_Task statement_. Copy the records from the line containing "Identify the location of bar-group: 11.76." through the line containing "Identify the location of x-axis-title: tCO₂e/y.", swapping "location" for "position" and changing nothing else.

_Stored data_.
%%

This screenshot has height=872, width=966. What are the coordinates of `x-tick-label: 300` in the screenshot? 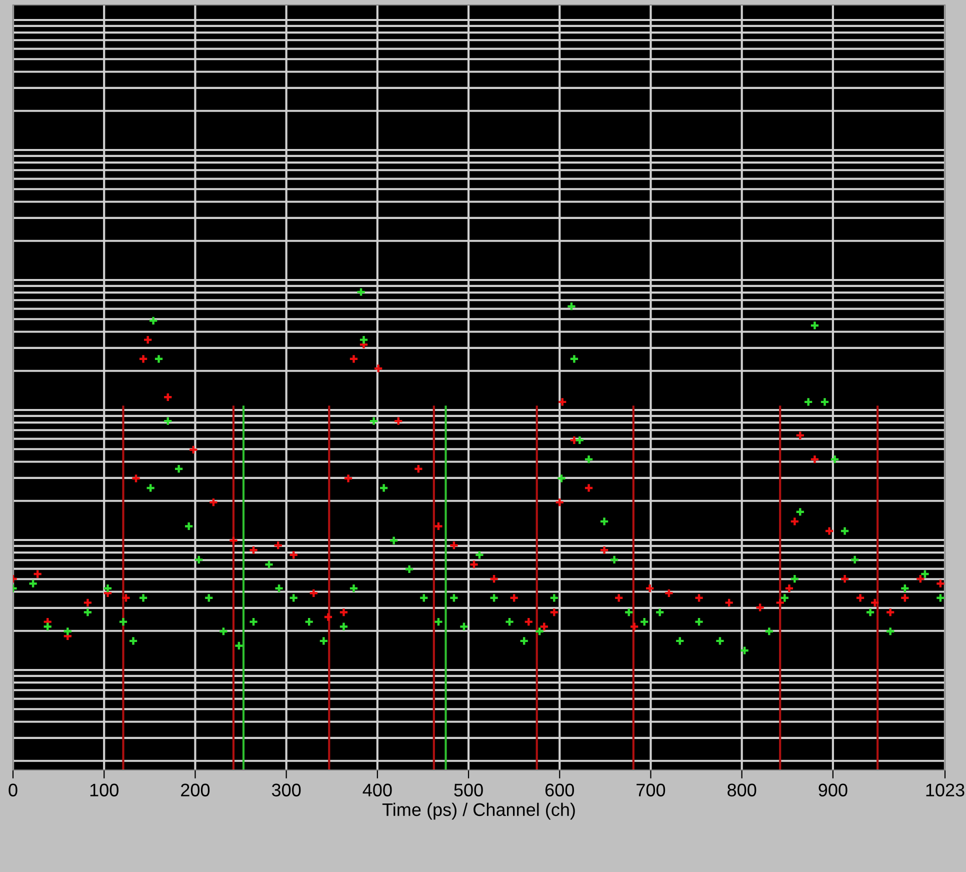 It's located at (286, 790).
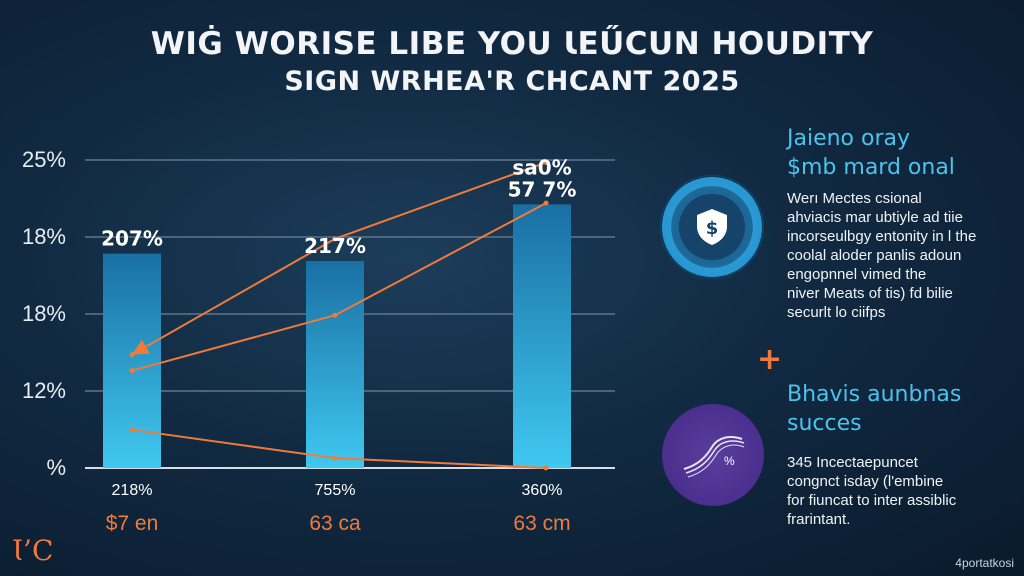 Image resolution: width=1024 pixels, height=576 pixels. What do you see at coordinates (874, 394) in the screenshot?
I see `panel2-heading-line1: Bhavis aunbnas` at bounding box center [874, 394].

%%
%%

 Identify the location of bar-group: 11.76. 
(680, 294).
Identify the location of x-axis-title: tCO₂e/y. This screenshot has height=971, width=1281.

%%

_Solution to this task_.
 Identify the position of bar-group: 11.76. 
(680, 294).
Identify the position of x-axis-title: tCO₂e/y. This screenshot has height=971, width=1281.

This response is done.